I sigh. “Is this the argument you want to have?”

She leans her head against the wall. “Should we bother talking at all? The last time we spoke, you seemed very determined not to hear half of what I said.” She looks toward the cold hearth. “And to deliberately misunderstand the rest.”

“Deliberately misunderstand?” My jaw clenches. “You are guilty of that, Thyra, not me.”

“Tell me, then, Ansa. Share your wisdom.”

I scoff. “You’ve always been the smart one between us, haven’t you?”

She smiles and shakes her head as her eyes grow shiny. “No. Just the one who couldn’t see the world in black and white, blood and victory.” She glances at me as she swipes her grimy sleeve across her face. “I tried, though. Everything would have been easier if I’d succeeded. Or perhaps I would have died a lot sooner. I’m not sure.”

“You’re talking in riddles.” And so softly I can barely hear. I can’t tell if she’s broken or quietly defiant.

“I considered becoming an andener. Did you know that?”

My eyebrows rise. “You’ve always been a warrior. And a good one.”

She nods. “But not the kind of warrior my father hoped for. Neither role really fit, but I couldn’t be both.”

I sink to the floor, remembering how Lars shouted at her to come back with a raid kill, or not at all. “Your father just wanted you to be strong.”

“Is that strength? The ability to pierce soft flesh with a sharp blade?”

“You make it sound petty when you describe it like that. But there is no greater power than the power to take a life.” I learned that the night my parents were killed.

“What about the power to preserve life?” she asks. “What about the power to sustain and nurture a people?”

“But that is how a chieftain nurtures us! He gives us a mission, and we reap the riches if we succeed. We come away from each raid and battle with the understanding that we are strong, and that no one can defeat us.” Something is so wrong inside me, making every word I utter exhausting. It’s like swinging a blade that’s too heavy, one that used to be easy to wield. And yet I press on, because stopping would force me to figure out what has changed. “If you don’t believe that, why did you ever want to be chieftain?”

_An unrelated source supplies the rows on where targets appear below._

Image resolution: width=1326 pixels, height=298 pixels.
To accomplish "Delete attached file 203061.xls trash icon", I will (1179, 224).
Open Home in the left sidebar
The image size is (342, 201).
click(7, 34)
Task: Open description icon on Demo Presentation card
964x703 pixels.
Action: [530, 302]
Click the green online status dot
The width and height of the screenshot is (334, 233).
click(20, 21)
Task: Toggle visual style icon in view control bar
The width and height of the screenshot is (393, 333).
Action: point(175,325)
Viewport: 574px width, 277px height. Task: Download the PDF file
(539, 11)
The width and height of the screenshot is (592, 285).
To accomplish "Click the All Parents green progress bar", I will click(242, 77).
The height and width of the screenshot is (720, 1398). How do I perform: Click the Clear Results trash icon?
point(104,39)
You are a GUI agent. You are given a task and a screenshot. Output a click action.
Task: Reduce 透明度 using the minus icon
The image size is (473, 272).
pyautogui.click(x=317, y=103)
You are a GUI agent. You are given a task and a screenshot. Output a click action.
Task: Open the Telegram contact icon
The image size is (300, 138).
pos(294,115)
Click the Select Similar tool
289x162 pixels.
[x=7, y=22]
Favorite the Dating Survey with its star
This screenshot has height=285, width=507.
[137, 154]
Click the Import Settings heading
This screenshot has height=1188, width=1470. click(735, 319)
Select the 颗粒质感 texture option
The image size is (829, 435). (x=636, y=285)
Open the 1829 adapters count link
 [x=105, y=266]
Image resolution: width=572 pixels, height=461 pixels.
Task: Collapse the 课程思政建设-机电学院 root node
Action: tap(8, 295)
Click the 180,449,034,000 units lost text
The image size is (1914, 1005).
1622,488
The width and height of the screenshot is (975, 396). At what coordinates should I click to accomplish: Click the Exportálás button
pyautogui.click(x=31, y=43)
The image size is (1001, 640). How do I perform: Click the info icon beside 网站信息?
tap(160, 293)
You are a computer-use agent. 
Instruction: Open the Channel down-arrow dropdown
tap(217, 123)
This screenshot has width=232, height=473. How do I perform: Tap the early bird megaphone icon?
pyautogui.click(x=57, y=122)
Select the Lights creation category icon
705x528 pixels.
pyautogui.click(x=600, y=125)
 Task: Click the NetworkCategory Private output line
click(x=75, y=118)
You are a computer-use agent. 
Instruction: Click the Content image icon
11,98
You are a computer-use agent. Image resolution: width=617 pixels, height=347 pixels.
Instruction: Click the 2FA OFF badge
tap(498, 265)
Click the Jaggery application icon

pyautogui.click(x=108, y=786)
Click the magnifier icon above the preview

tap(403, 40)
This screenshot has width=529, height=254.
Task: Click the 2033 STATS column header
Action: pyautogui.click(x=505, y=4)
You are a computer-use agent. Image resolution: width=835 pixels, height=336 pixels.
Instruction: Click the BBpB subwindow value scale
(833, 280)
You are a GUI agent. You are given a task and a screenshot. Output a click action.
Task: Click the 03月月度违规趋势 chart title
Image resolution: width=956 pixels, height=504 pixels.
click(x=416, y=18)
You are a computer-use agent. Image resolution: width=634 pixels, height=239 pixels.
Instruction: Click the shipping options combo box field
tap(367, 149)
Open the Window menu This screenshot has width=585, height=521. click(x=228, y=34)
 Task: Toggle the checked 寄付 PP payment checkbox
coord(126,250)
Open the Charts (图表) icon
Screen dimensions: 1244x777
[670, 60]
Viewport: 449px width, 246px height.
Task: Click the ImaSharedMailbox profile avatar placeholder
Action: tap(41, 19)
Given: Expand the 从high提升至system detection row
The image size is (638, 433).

She winces. “I was stupid enough to believe I had something to offer. I was so determined to change things. Think about it—as the tribes gathered from the north, as we began to build our ships and shelters—we had so many mouths to feed that raiding for our food would never have been sustainable.”

“And that is why we were sailing south,” I remind her. “To plunder here, where the riches are abundant!”

“So we are a pestilence,” she says. “Like locusts. We eat through one field, then find another.”

I groan. “How is it you can make anything sound pathetic and distasteful?”

She lets out a hoarse laugh. “That’s my gift, I suppose.” She runs her hands over her wavy hair. “Nisse was pushing so hard to invade Kupari the season before I became a warrior. He had my father convinced of the riches in the south, of the ease of the coming victory.”

“And you opposed it from the start.”

“I did, Ansa. I couldn’t see an end in it, and I didn’t think it was what our people needed. I also knew so many innocents would die as soon as we hit their shores.” Her eyes meet mine. “I kill without mercy or regret when I have no choice. But the idea of killing someone who could not or would not threaten my life or my people?” She shakes her head. “I can’t. I’ve always wondered how you could, actually. I know your parents were killed in a raid. You used to cry out for your mother in your sleep.”

Saliva fills my mouth. “Don’t.”

“You of all people should question why we live this way, and whether we should.”

“I of all people can’t,” I shout, fire trying to push its way up from my core. “And you can’t possibly understand.”

“Make me, then.”

I shake my head. “It must have been meant to happen. I was meant to be Krigere.”

“You were forced to be Krigere, Ansa. You were never given a choice.”